Mengurai Masalah Sistem Pendidikan

183
Jumartin Gerung, S.Si., M.Kes
Jumartin Gerung, S.Si., M.Kes

Bangsa yang hebat adalah bangsa yang memberikan perhatian serius terhadap generasi penerusnya. Pendidikan memiliki peran penting dalam mewujudkan satu peradaban yang mandiri, kuat dan terdepan. Untuk itu, Suatu bangsa akan merumuskan visi misi pendidikan yang bertujuan untuk mencetak pribadi yang ber-akhlakul karimah,  ahli ilmu yang mumpuni, sekaligus rujukan umat dalam membangun peradaban gemilang. Ilmu  adalah mata air kehidupan, pelita bagi gelapnya kebodohan. Tak satupun bangsa yang menginginkan kebodohan melingkupi rakyat apalagi generasinya. Untuk itu, segala parameter yang menopang keberlangsungan penyelenggaraan pendidikan akan sangat diperhatikan. Bagaimana dengan kondisi pendidikan Indonesia saat ini?
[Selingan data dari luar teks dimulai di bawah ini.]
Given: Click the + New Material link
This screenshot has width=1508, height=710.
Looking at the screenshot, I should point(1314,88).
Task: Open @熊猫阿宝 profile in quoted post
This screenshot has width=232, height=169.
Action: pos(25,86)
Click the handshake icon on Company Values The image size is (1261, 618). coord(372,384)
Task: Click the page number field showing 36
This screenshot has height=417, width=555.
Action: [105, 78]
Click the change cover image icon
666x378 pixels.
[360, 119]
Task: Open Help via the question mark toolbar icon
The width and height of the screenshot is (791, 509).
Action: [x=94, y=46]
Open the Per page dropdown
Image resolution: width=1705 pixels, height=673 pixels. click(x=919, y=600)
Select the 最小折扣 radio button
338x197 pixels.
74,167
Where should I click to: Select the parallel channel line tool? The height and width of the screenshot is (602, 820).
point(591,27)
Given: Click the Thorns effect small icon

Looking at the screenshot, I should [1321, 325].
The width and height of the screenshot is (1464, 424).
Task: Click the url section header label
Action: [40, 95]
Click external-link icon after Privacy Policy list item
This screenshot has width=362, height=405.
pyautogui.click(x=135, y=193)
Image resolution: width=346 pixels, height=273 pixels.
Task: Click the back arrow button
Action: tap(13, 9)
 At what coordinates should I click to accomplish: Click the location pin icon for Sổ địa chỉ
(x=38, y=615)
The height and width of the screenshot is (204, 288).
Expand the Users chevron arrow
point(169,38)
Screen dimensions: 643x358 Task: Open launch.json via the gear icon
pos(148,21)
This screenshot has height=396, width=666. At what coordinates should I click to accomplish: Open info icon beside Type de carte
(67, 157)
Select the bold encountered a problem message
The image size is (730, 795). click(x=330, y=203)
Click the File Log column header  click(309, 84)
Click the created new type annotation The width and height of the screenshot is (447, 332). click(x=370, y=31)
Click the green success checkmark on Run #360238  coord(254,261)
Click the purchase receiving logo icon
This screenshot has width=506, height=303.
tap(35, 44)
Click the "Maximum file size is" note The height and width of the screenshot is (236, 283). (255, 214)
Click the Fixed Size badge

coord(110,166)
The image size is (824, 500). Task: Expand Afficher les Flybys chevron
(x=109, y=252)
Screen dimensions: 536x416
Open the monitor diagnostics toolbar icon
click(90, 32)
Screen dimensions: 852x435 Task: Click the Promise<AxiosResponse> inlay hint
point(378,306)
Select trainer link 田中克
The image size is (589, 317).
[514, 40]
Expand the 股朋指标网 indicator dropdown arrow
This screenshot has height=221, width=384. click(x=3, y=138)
Berdasarkan data tahun 2016, khusus untuk Angka putus Sekolah tingkat Dasar (SD) saja, di Indonesia rupanya masih cukup tinggi. Merujuk pada data Kementerian Pendidikan dan Kebudayaan (Kemendikbud), tahun 2015-2016 terdapat sekitar 946.013 siswa lulus SD yang ternyata tidak mampu melanjutkan ke tingkat menengah (SMP).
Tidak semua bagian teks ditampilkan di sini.